The Doornfontein Synagogue or Lions Synagogue is the oldest synagogue still in use in Johannesburg, South Africa.

The synagogue is located at 120 Siemert Road, New Doornfontein, two blocks from Ellis Park Stadium. To the left of the synagogue was a Jewish Community Center, which was added in the 1950s as part of an extension to the building. This was later sold off and converted for other uses as the congregation's membership resettled to other suburbs. The synagogue was led by Rabbi Ilan Herrmann until 2017. Herrmann had served the congregation for the last 18 years. Today, the synagogue usually has about 60 congregants for weekly Shabbat services and about 200 congregants for the High Holy Days. Most current congregants live outside of Doornfontein, in Sandton, Morningside and Highlands North.

History
The neighbourhood of Doornfontein was founded in 1886, and after wealthy residents moved to more affluent neighbourhoods in the aftermath of the Anglo-Boer War, Doornfontein became popular with Jewish immigrants from the United Kingdom and Western Europe. Beit Street in Doornfontein was once the commercial hub of the neighborhood, with Kosher butchers and other Jewish merchants. During the 1880s, religious services were held at the nearby Rand Club and at private residences. 

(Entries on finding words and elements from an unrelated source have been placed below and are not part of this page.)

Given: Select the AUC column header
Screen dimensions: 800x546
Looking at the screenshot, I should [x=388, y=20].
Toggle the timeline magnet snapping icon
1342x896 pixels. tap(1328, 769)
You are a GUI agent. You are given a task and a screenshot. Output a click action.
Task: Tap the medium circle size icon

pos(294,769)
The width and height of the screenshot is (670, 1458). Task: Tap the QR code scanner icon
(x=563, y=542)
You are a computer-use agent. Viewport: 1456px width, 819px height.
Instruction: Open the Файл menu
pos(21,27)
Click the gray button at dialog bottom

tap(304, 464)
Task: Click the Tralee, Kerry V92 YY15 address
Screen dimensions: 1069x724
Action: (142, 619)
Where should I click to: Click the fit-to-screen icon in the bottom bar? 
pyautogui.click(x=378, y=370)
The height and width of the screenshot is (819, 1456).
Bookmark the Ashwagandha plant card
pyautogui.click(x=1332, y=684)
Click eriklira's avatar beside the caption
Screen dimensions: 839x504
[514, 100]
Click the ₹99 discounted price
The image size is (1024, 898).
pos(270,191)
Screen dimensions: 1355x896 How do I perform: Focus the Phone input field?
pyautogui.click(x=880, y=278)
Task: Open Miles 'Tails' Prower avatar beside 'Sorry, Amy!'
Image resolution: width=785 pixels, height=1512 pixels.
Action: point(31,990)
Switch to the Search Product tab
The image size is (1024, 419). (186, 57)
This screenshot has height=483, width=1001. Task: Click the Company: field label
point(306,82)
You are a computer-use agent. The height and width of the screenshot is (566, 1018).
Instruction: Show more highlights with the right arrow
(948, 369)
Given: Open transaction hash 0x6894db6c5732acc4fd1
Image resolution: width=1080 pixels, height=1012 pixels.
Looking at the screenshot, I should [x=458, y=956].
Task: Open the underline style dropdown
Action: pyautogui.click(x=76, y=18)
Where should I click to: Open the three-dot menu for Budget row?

The Lions Synagogue was the third synagogue to be built in the neighborhood. It was built in 1905 at a cost of £4,000 and nicknamed the "Lions Synagogue" (also commonly known as Lions Shul) after the two cast iron lions watching over either side of the entrance. The architect was Morrie Jacob Harris. A fire damaged the building in 1930. It has been completely restored, but the original look has therefore changed.